> **REQUIRED WORK**:
- A) Transcribe the passage of the negligence-duty excerpt from "As discussed more" to "in Wisconsin ….".
- B) In the negligence-duty excerpt, what did the Chenault court conclude?

> **TEXT EXTRACT**:
- - - -

Some other courts have … followed the readily identifiable victim analysis.  However, as discussed in Brady v. Hopper, 570 F. Supp. 1333 (D. Colo. 1983), aff’d 751 F.2d 329 (10th Cir. 1984), these decisions are premised upon the majority opinion in Palsgraf, in which duty is measured by the foreseeability of harm to a particular plaintiff.  Specifically, the court in Brady explained: 

            .… As explained by Justice Cardozo, negligence is a matter of relation between the parties, and must be found upon the foreseeability of harm to the person in fact injured.  Palsgraf v. Long Island R. Co., 162 N.E. at 101, 570 F. Supp. at 1339 ….

As discussed more completely above, Wisconsin, has rejected this negligence formulation in favor of the Palsgraf minority view.  Accordingly, … the “legal obstacle” of foreseeability of harm to the person in fact injured is not one which exists in Wisconsin ….

28      Texas used the same analysis Illinois uses when the Texas Court of Appeals considered Chenault v. Huie, 989 S.W.2d 474 (Tex. App. 1999).  Texas also uses the Palsgraf majority “duty to the plaintiff” methodology.  Garcia v. Cross, 27 S.W.3d 152, 155-56 (Tex. App. 2000).  The Chenault court concluded that a mother does not owe a legal duty to her fetus.  Chenault, 989 S.W.2d at 474.  Chenault had alleged that while she was in utero, her mother used cocaine and alcohol, resulting in Chenault’s cerebral palsy.  Id. at 475.  Our answer is the same as our answer regarding Illinois’ rule:  Wisconsin does not use Palsgraf’s “duty to the plaintiff rule.”  We define duty much more broadly.

- - - -

> **ROWS**:
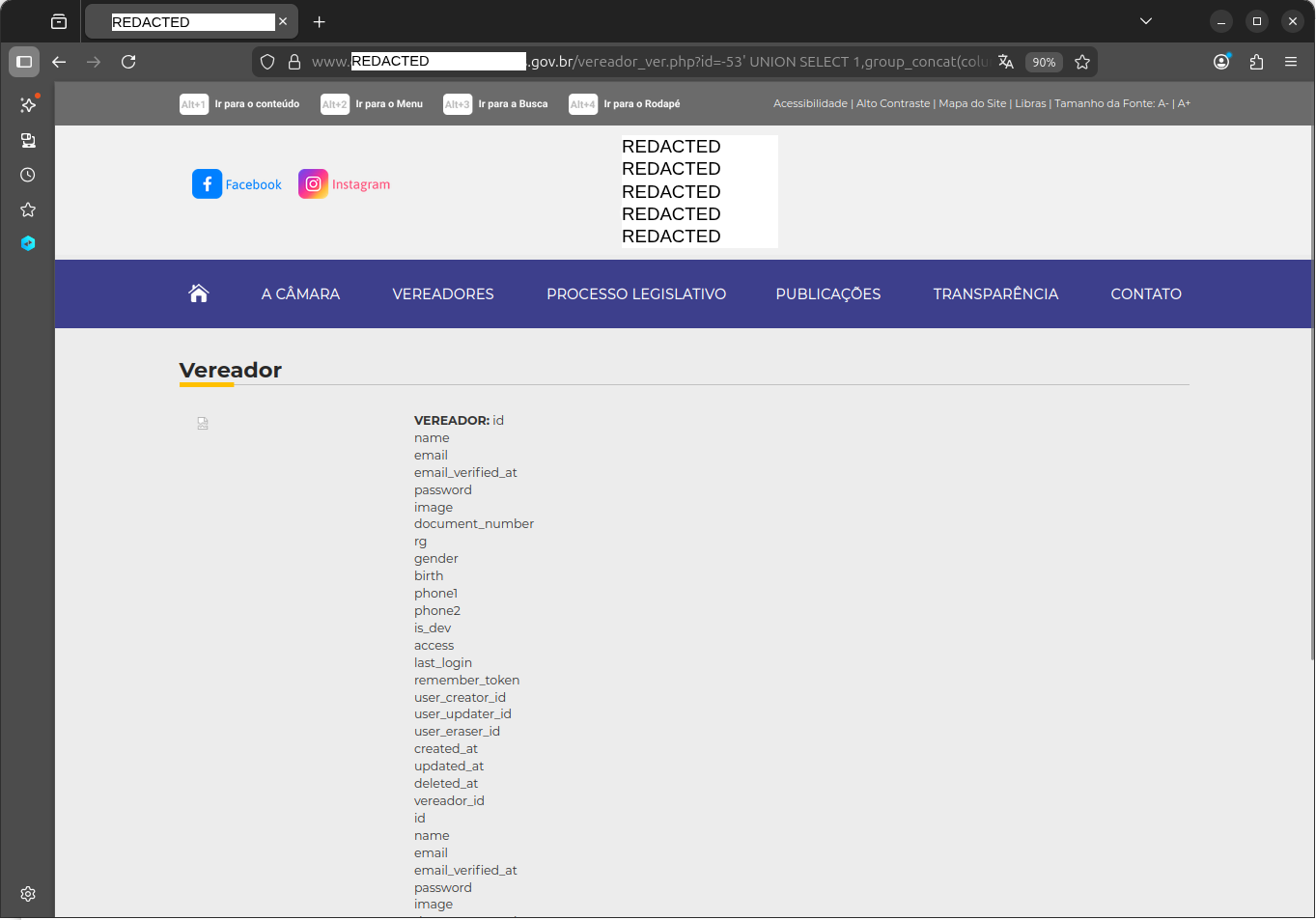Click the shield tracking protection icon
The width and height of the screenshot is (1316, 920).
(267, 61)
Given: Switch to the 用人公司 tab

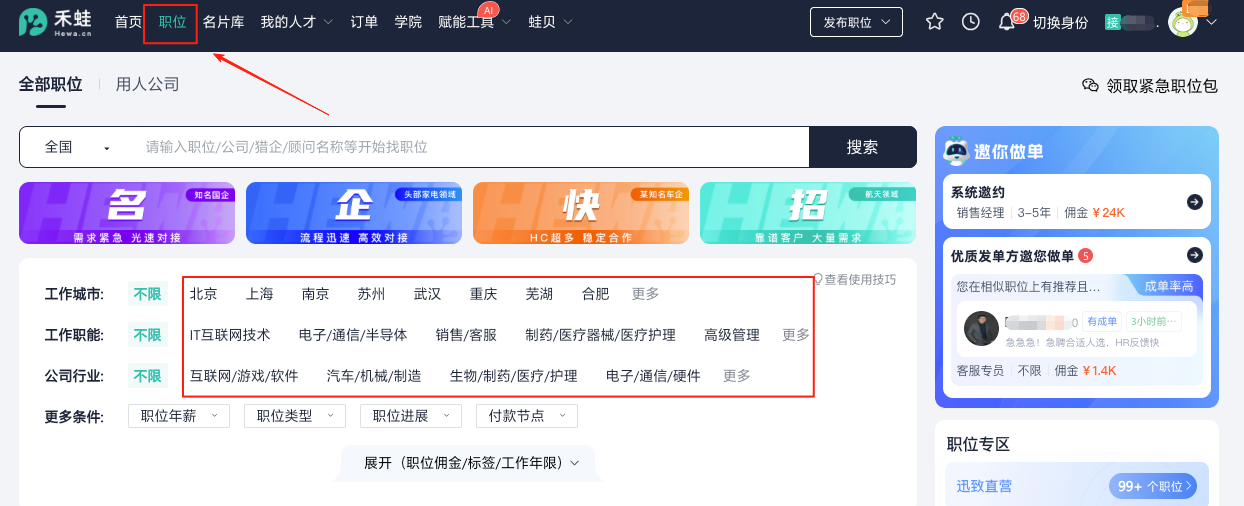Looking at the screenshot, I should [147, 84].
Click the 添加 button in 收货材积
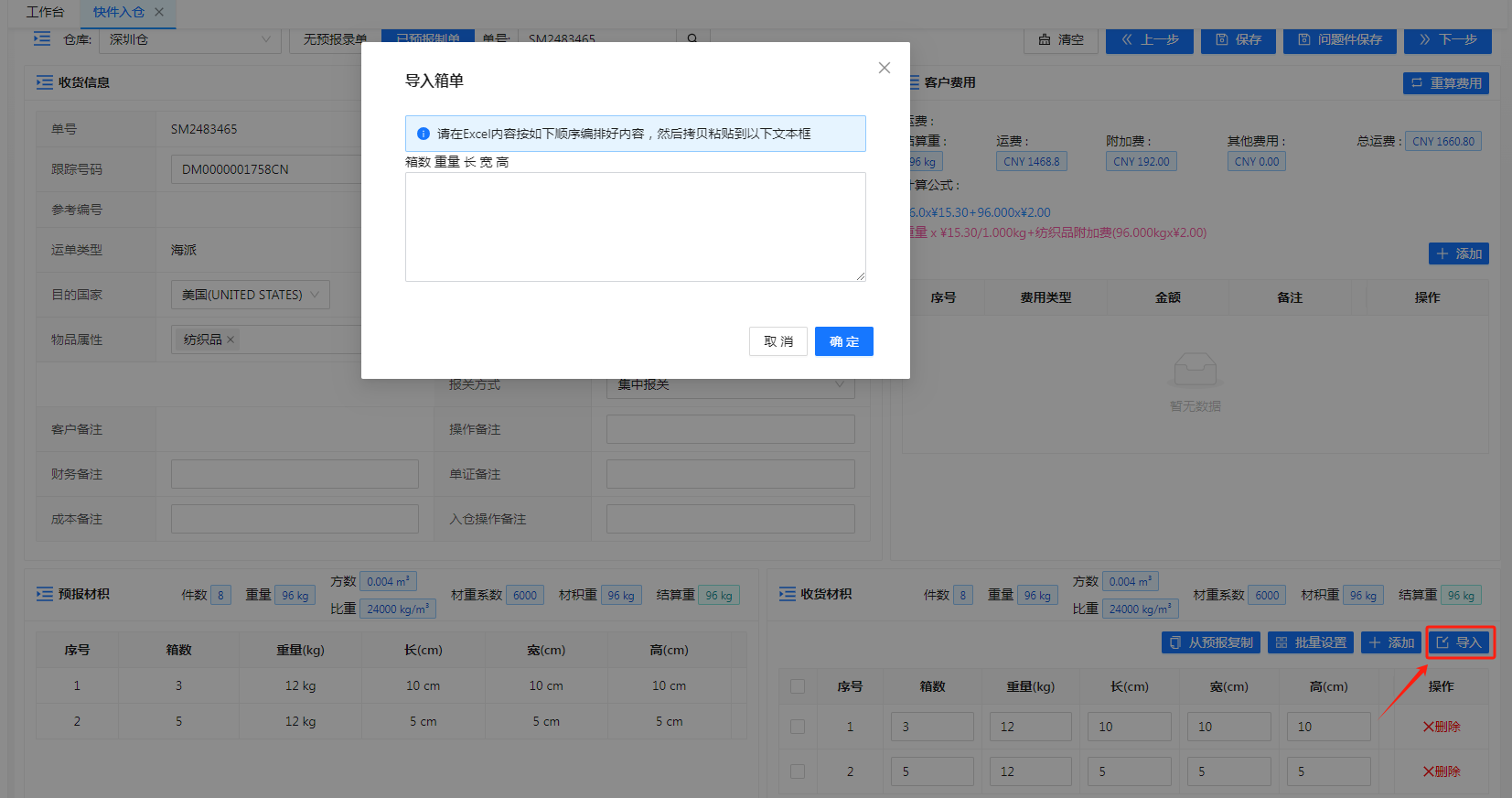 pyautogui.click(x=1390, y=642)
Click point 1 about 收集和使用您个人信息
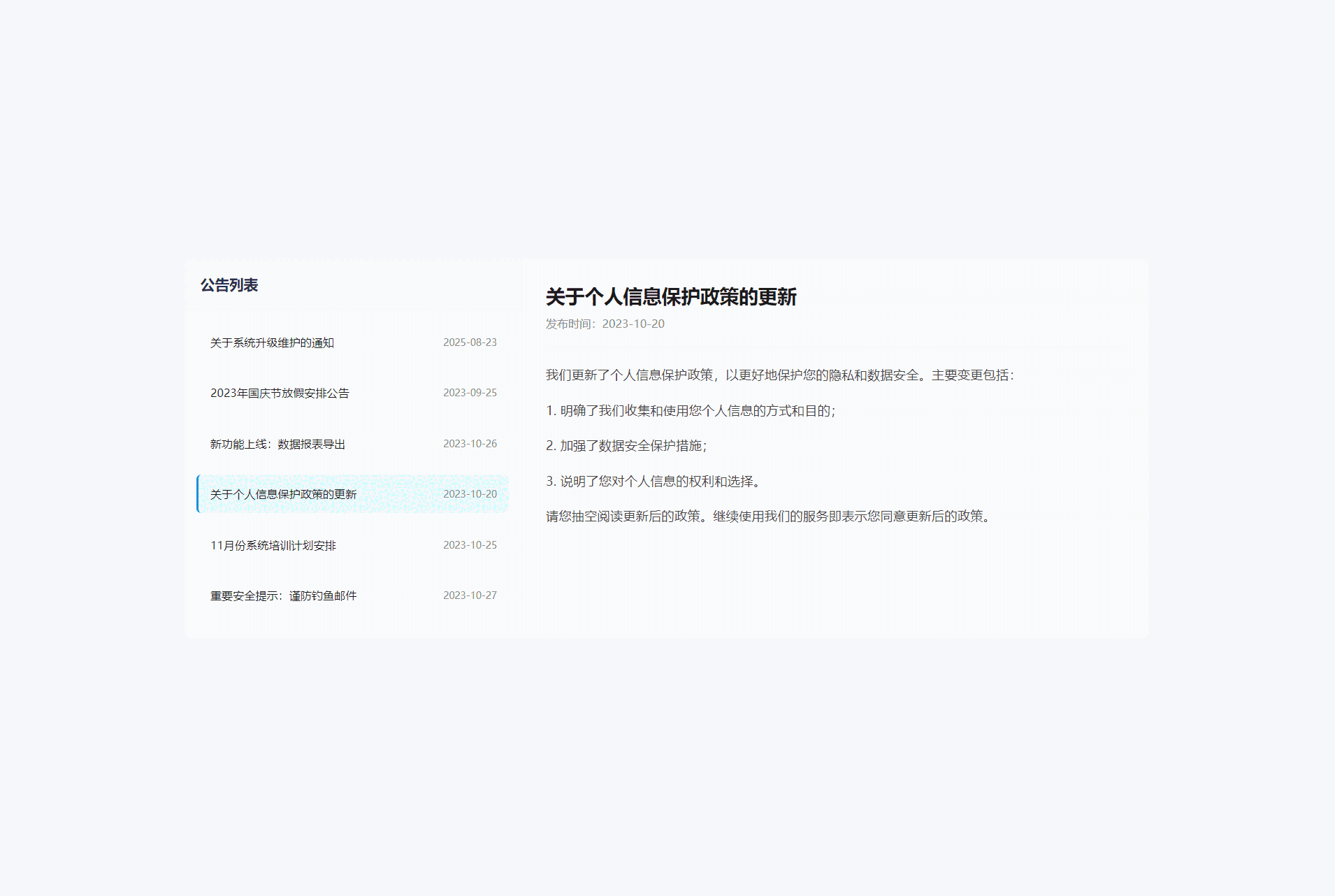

- - - -

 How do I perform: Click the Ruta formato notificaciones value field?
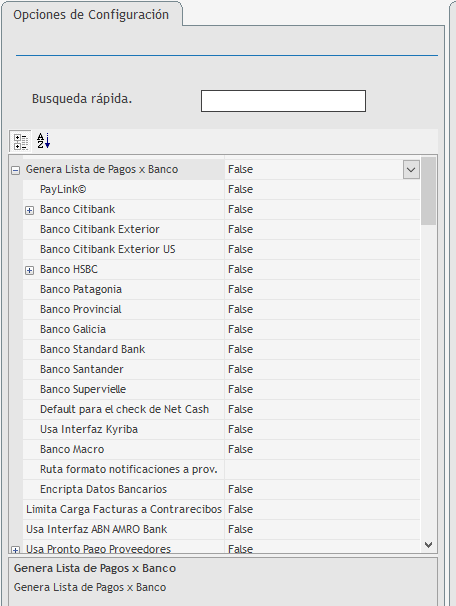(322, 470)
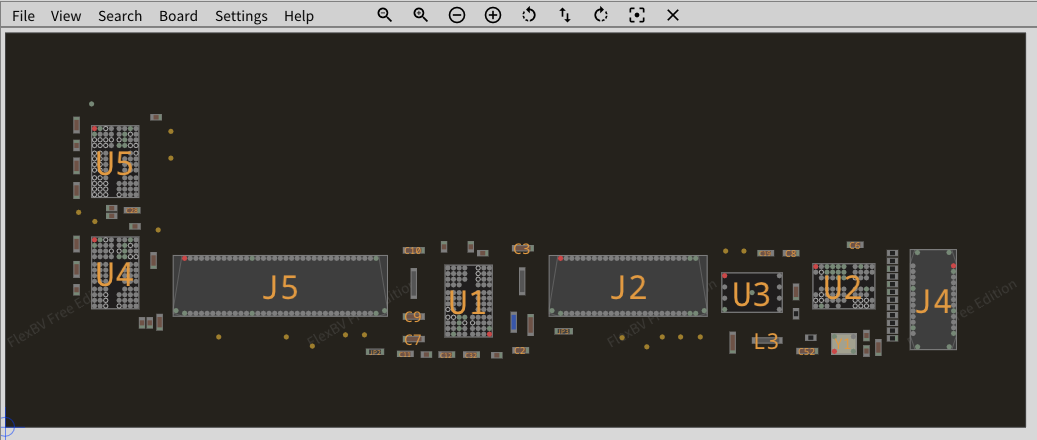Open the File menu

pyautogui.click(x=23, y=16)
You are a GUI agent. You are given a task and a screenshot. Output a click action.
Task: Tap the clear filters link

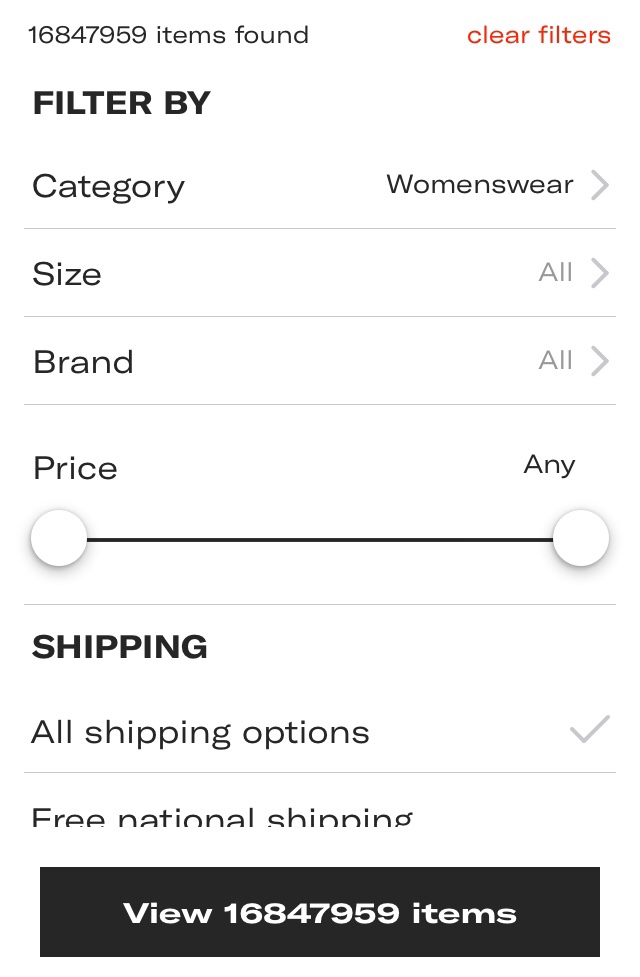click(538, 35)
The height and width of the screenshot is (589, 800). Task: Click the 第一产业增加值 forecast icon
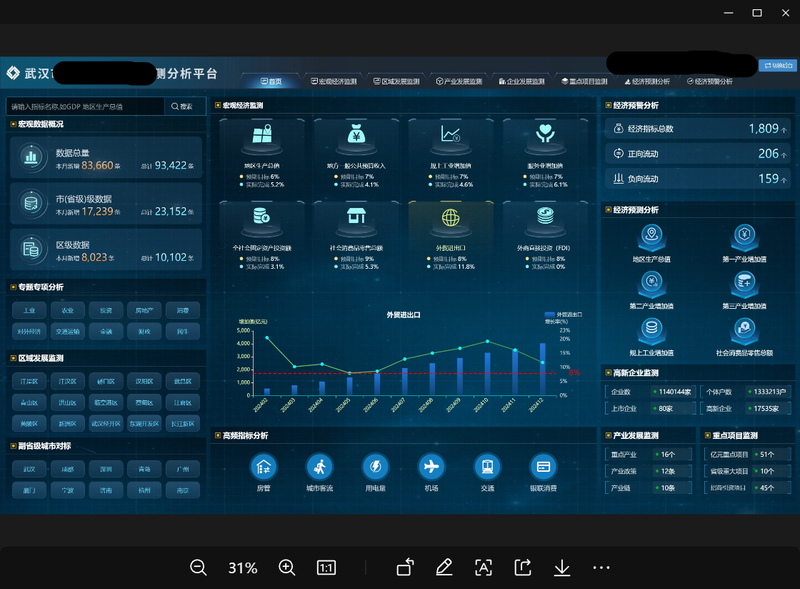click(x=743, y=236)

- - - -

> **RESULTS FOR EACH TASK**:
- A)
As discussed more completely above, Wisconsin, has rejected this negligence formulation in favor of the Palsgraf minority view.  Accordingly, … the “legal obstacle” of foreseeability of harm to the person in fact injured is not one which exists in Wisconsin ….

- B) It concluded that a mother does not owe a legal duty to her fetus.